After a few minutes, she places her hand on his arm and says, “Let’s go in my apartment, I hear someone coming…”
He precedes her into the apartment, and after she closes the door, she leans against it allowing her robe to fall completely open. She purrs at him, “What would you say is my best feature?”
The flustered, embarrassed guy stammers, clears his throat several times, and finally squeaks out “Oh, it’s got to be your ears!”
She’s astounded! Why my ears? Looks at these boobs! They are full, don’t sag, and they’re all mine! My butt – it’s firm, doesn’t sag, and has no cellulite! Look at this skin, no blemishes, or scars! Why in heaven’s name would you say my ears are the best part of my body?!”
Clearing his throat once again, he stammers – “Outside when you said you heard someone coming – THAT WAS ME!”

Sunday, June 20, 2021

I’m Still Kickin’

I am still on the fence with my new job. Sometimes I think it will work out, but then things go badly, and I end up wishing I had stuck to my original plan of working as an Amazon delivery driver. It really is starting to feel like I am trapped in an abusive relationship.

Only I am not trapped. If this keeps up much longer, I will bail and go with my original plan A. The money is good at my new job, but it ain’t that good. Amazon drivers work ten hour days four days a week. Three days off every week? YES PLEASE!

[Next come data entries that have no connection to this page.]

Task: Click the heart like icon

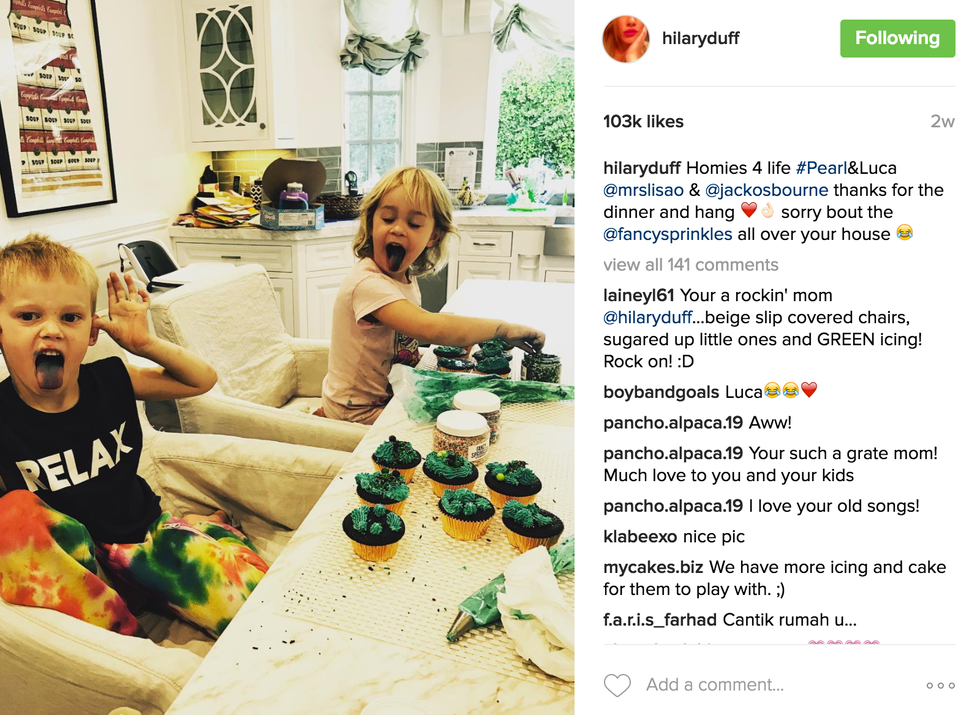Action: tap(617, 685)
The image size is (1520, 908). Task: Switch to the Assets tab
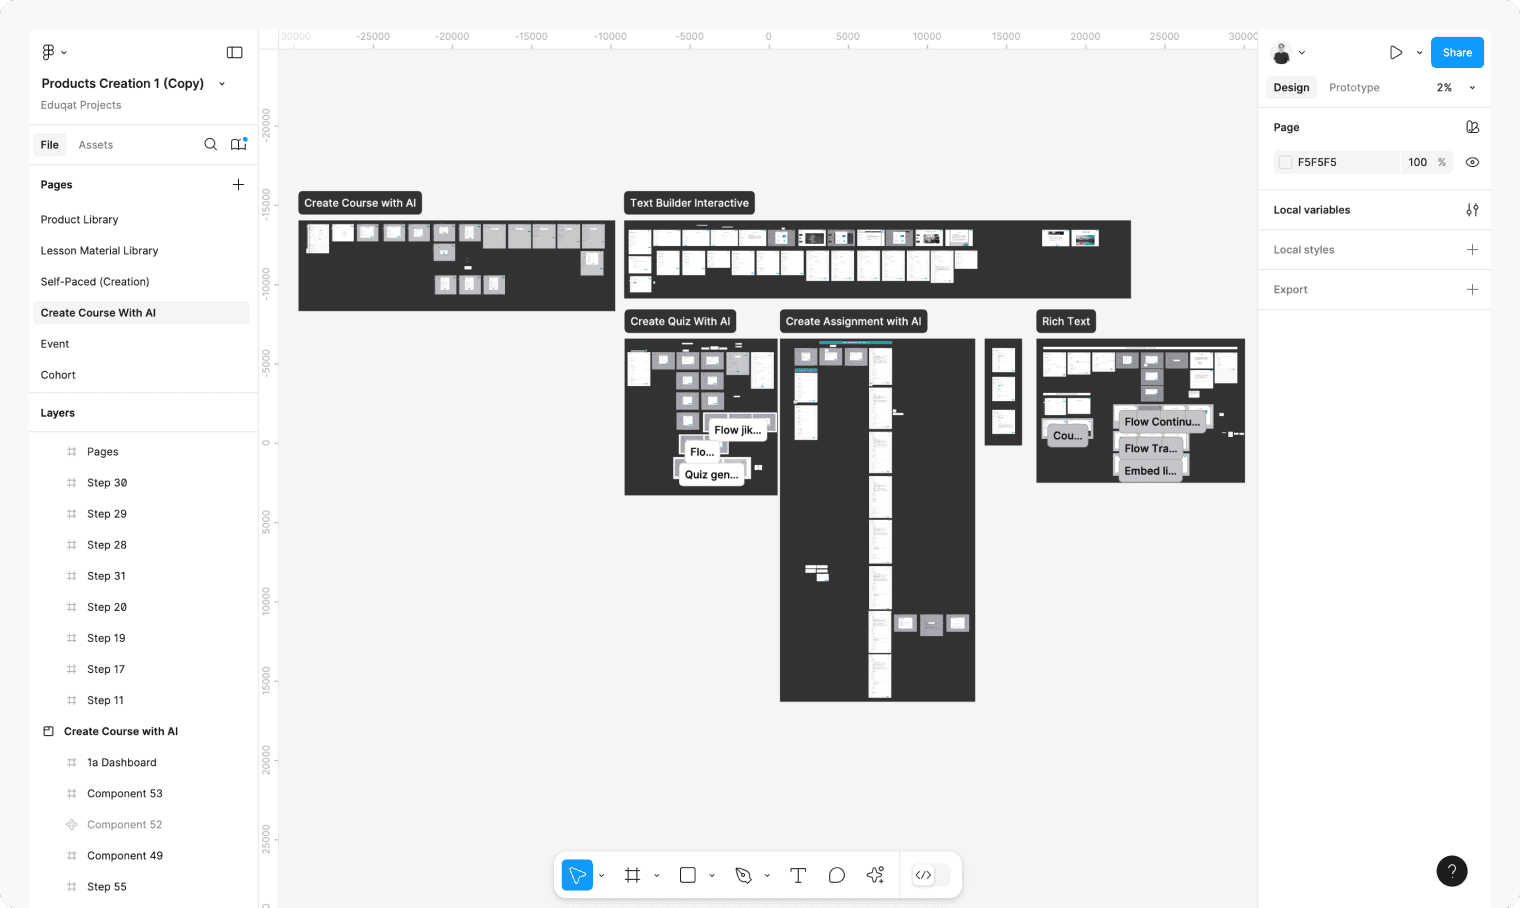[96, 144]
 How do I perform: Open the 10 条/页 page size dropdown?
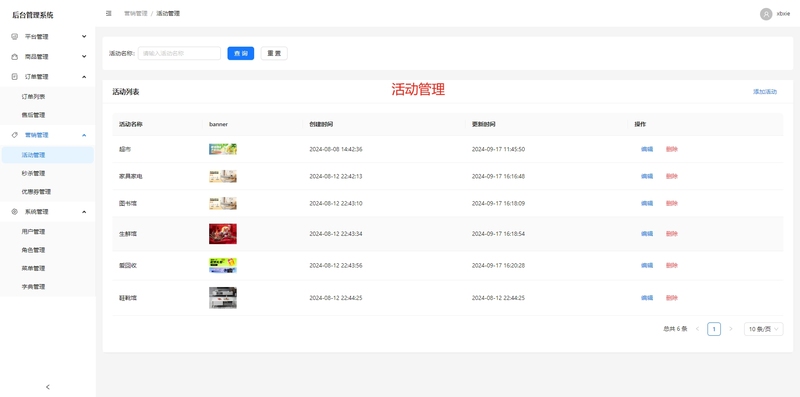[763, 329]
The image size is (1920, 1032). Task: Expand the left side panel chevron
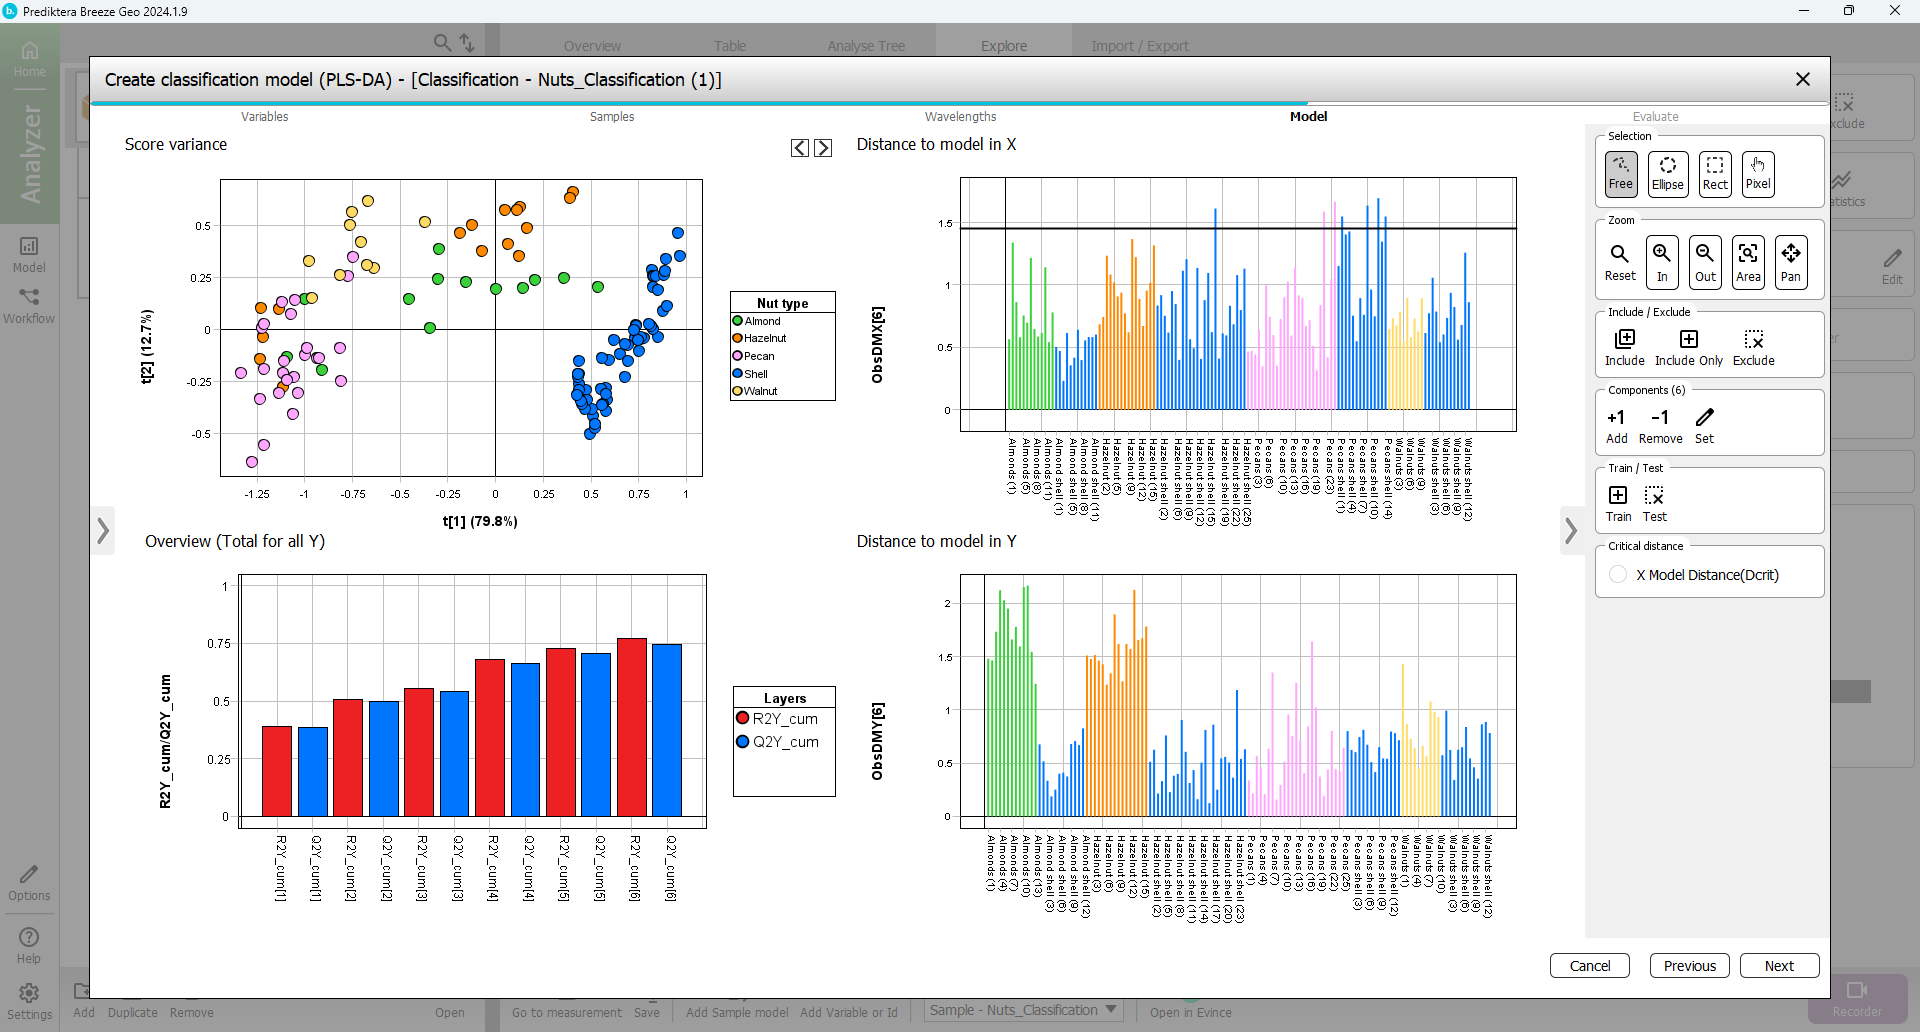tap(103, 530)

Overtime is available too, so that’s also nice.


Kudos

Thanks again for leaving us jokes on the submission page. Eventually things will have to get back to normal… whatever normal is anymore.

Pax,

-f2x

Holy Bath Night

Two Irish priests are off to the showers late one night. They undress and step into the showers before they realize there is no soap.
Father John says he has soap in his room and goes to get it, not bothering to dress.
He grabs two bars of soap, one in each hand , and heads back to the showers.
He is halfway down the hall when he sees three nuns heading his way Having no place to hide, he stands against the wall and freezes like he’s a statue.
The nuns stop and comment on how life-like he looks.
The first nun suddenly reaches out and pulls on his manhood.
Startled, he drops a bar of soap.
“Oh look” says the first nun, “it’s a soap dispenser”.
To test her theory the second nun also pulls on his manhood.
Sure enough, he drops the second bar of soap.
Now the third nun decides to have a go.
She pulls once, then twice and three times but nothing happens.
So she gives several more tugs, then yells…
“Holy Mary, Mother of God, HAND LOTION TOO!”